Study Design and Patient Screening

This study is a randomized, multicenter, double-blind phase 3 clinical trial (NCT04109066), designed to evaluate the efficacy of Nivolumab combined with neoadjuvant chemotherapy in high-risk ER+/HER2− breast cancer patients. A total of 830 patients were screened, and ultimately 510 patients were randomly assigned, with 257 receiving Nivolumab plus chemotherapy and 253 receiving placebo plus chemotherapy. All patients were newly diagnosed with high-risk ER+/HER2− breast cancer, with tumor grades of 3 or grade 2 with ER expression between 1% and ≤10%.

Treatment Regimen

Patients received weekly paclitaxel treatment over 12 weeks, followed by Nivolumab (360 mg) or placebo every three weeks combined with anthracycline and cyclophosphamide. All patients underwent surgery within four weeks after completing neoadjuvant treatment. Post-surgery, patients continued with Nivolumab (480 mg) combined with endocrine therapy for up to seven cycles.

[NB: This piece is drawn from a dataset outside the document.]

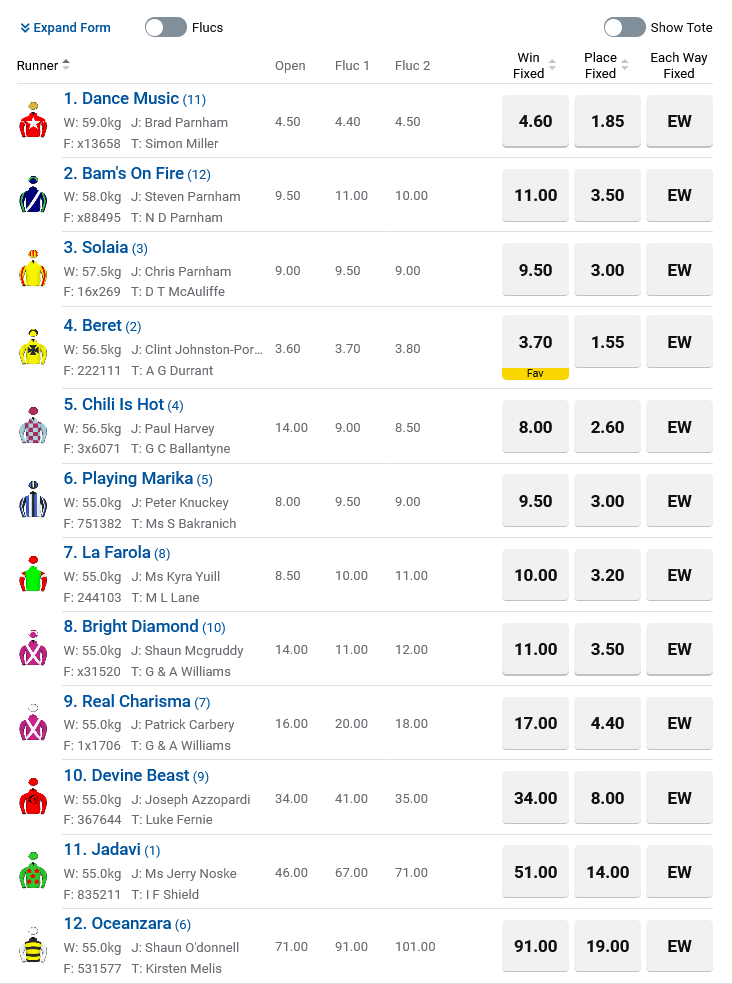Click Chili Is Hot checkered silk icon

point(33,427)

Primary and Secondary Endpoints

The primary endpoint of the study was pCR (ypT0/is, ypN0), meaning no invasive residual disease in the breast and lymph nodes post-surgery. Secondary endpoints included residual cancer burden (RCB) class 0 or I rates, event-free survival (EFS), and safety assessments. Additionally, the researchers evaluated PD-L1 expression using Ventana SP142 and Dako 28-8 immunohistochemistry and assessed the proportion of tumor-infiltrating lymphocytes (TILs) via H&E staining.

Main Results

Significant Increase in pCR Rates

In the Nivolumab group, the pCR rate was 24.5%, significantly higher than the 13.8% in the placebo group (p=0.0021). This result was particularly prominent in patients with high PD-L1 expression (SP142 ≥1%), where the pCR rate in the Nivolumab group was 44.3%, compared to only 20.2% in the placebo group. Additionally, in patients with higher TIL levels, the pCR rate in the Nivolumab group was also significantly higher than in the placebo group.

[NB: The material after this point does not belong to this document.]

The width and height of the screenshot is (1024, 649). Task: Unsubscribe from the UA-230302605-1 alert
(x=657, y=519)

Improvement in RCB Class 0 or I Rates

The RCB class 0 or I rate in the Nivolumab group was 30.7%, higher than the 21.3% in the placebo group. This result aligns with the improvement in pCR rates, indicating that Nivolumab significantly reduces the burden of residual tumors post-surgery.

Safety Assessment

The safety profile of the Nivolumab group was consistent with its known safety profile, with no new safety signals identified. However, there were two drug toxicity-related deaths in the Nivolumab group, due to pneumonia and hepatitis. Additionally, the incidence of immune-related adverse events was higher in the Nivolumab group, warranting further attention.

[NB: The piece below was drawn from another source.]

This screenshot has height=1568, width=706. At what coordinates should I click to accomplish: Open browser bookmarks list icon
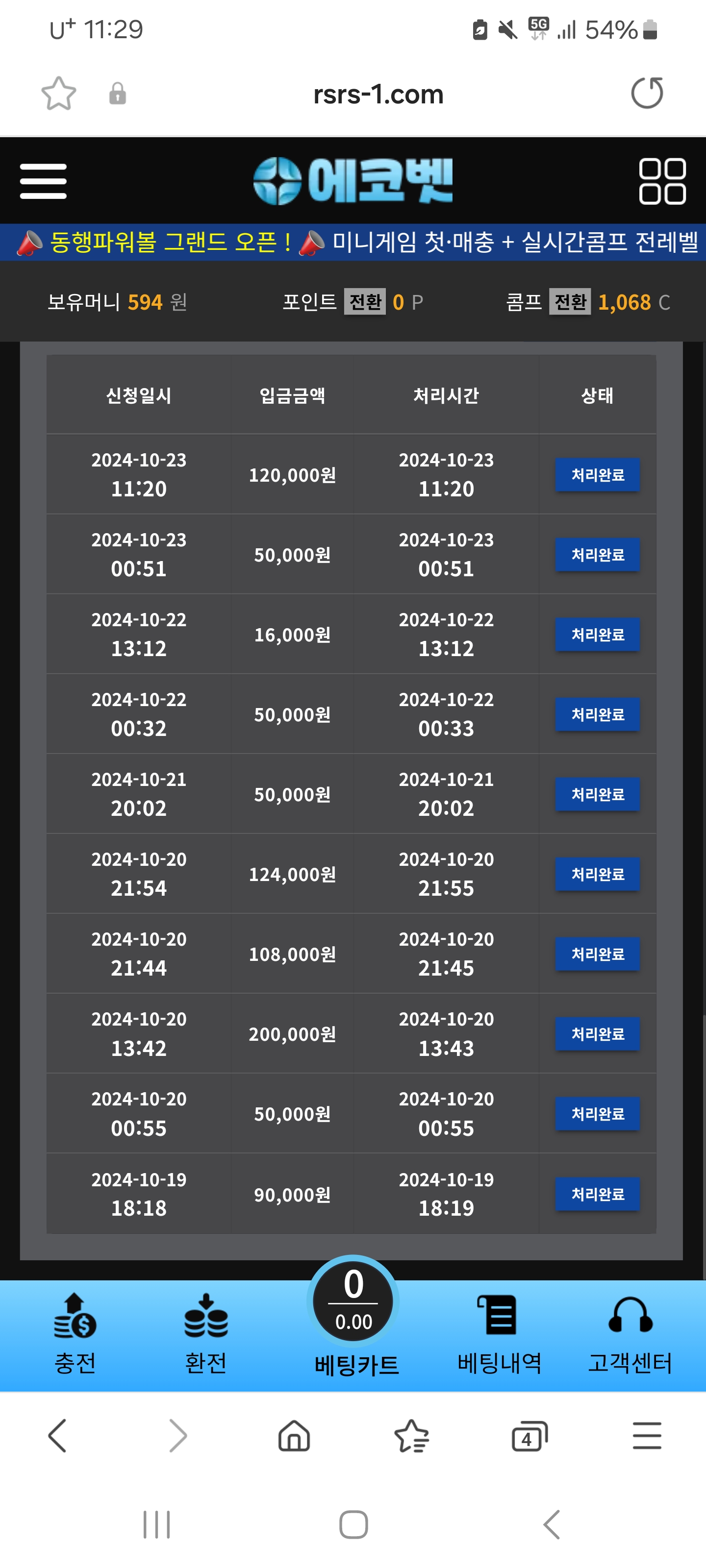tap(412, 1437)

Conclusion and Significance

This study shows that in high-risk early-stage ER+/HER2− breast cancer patients, Nivolumab combined with neoadjuvant chemotherapy significantly improves pCR rates, particularly in patients with high PD-L1 expression or higher TIL levels. This finding provides a new direction for the treatment of ER+/HER2− breast cancer, emphasizing the potential role of immunotherapy in this subtype. Furthermore, the results suggest that PD-L1 and TILs may serve as biomarkers predicting the efficacy of Nivolumab, aiding in the development of further personalized treatment strategies.

Highlights of the Study

1. Significant Increase in pCR Rates: Nivolumab combined with chemotherapy significantly improved pCR rates in high-risk ER+/HER2− breast cancer patients, especially in those with high PD-L1 expression.
2. Exploration of Biomarkers: PD-L1 and TILs were confirmed as important biomarkers for predicting the efficacy of Nivolumab, providing a basis for personalized treatment.
3. Safety Assessment: Although the safety profile of Nivolumab was consistent with its known profile, the incidence of immune-related adverse events was higher, requiring further attention.

Other Valuable Information

This study also explored the impact of ER and progesterone receptor expression levels on the efficacy of Nivolumab, finding that patients with lower ER and progesterone receptor expression benefited more from Nivolumab. This finding suggests that patients with lower ER and progesterone receptor expression may share similar immune characteristics with TNBC patients, warranting further investigation.

This study provides new insights into the treatment of ER+/HER2− breast cancer, highlighting the potential of immunotherapy in this subtype and offering important reference points for future research.